Requirements :: Copy out each of the following records exactly as it appears, line for line.
==*==
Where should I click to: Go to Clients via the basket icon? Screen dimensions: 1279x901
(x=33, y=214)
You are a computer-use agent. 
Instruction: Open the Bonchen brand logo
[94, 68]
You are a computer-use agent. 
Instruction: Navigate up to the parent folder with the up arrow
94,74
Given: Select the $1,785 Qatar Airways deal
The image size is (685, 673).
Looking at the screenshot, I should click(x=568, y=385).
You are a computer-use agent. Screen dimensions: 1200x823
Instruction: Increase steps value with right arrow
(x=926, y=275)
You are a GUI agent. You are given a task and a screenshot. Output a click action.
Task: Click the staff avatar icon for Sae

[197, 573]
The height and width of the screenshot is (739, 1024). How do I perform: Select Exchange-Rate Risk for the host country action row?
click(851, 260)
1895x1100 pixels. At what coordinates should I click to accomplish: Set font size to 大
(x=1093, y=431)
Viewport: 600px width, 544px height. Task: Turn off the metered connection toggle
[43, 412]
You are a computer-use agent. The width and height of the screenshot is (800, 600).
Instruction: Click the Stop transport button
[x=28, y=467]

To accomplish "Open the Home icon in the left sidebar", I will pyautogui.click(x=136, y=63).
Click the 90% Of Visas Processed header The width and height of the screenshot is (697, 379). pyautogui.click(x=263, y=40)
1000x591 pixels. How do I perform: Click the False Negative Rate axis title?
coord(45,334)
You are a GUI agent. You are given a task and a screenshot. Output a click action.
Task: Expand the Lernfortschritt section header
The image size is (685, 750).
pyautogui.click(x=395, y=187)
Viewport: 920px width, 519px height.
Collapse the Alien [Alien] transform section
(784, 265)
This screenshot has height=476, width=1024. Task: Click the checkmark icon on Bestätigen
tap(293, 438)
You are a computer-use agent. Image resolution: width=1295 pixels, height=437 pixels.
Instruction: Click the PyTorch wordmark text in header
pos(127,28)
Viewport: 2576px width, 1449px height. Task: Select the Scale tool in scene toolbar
==*==
Task answer ::
Where should I click to: Go to Clients via the basket icon? Screen dimensions: 1279x901
(x=33, y=214)
You are a computer-use agent. 
Instruction: Open the Bonchen brand logo
[94, 68]
You are a computer-use agent. 
Instruction: Navigate up to the parent folder with the up arrow
94,74
Given: Select the $1,785 Qatar Airways deal
The image size is (685, 673).
Looking at the screenshot, I should click(x=568, y=385).
You are a computer-use agent. Screen dimensions: 1200x823
Instruction: Increase steps value with right arrow
(x=926, y=275)
You are a GUI agent. You are given a task and a screenshot. Output a click action.
Task: Click the staff avatar icon for Sae

[197, 573]
The height and width of the screenshot is (739, 1024). How do I perform: Select Exchange-Rate Risk for the host country action row?
click(851, 260)
1895x1100 pixels. At what coordinates should I click to accomplish: Set font size to 大
(x=1093, y=431)
Viewport: 600px width, 544px height. Task: Turn off the metered connection toggle
[43, 412]
You are a computer-use agent. The width and height of the screenshot is (800, 600).
Instruction: Click the Stop transport button
[x=28, y=467]

To accomplish "Open the Home icon in the left sidebar", I will pyautogui.click(x=136, y=63).
Click the 90% Of Visas Processed header The width and height of the screenshot is (697, 379). pyautogui.click(x=263, y=40)
1000x591 pixels. How do I perform: Click the False Negative Rate axis title?
coord(45,334)
You are a GUI agent. You are given a task and a screenshot. Output a click action.
Task: Expand the Lernfortschritt section header
The image size is (685, 750).
pyautogui.click(x=395, y=187)
Viewport: 920px width, 519px height.
Collapse the Alien [Alien] transform section
(784, 265)
This screenshot has height=476, width=1024. Task: Click the checkmark icon on Bestätigen
tap(293, 438)
You are a computer-use agent. Image resolution: width=1295 pixels, height=437 pixels.
Instruction: Click the PyTorch wordmark text in header
pos(127,28)
Viewport: 2576px width, 1449px height. Task: Select the Scale tool in scene toolbar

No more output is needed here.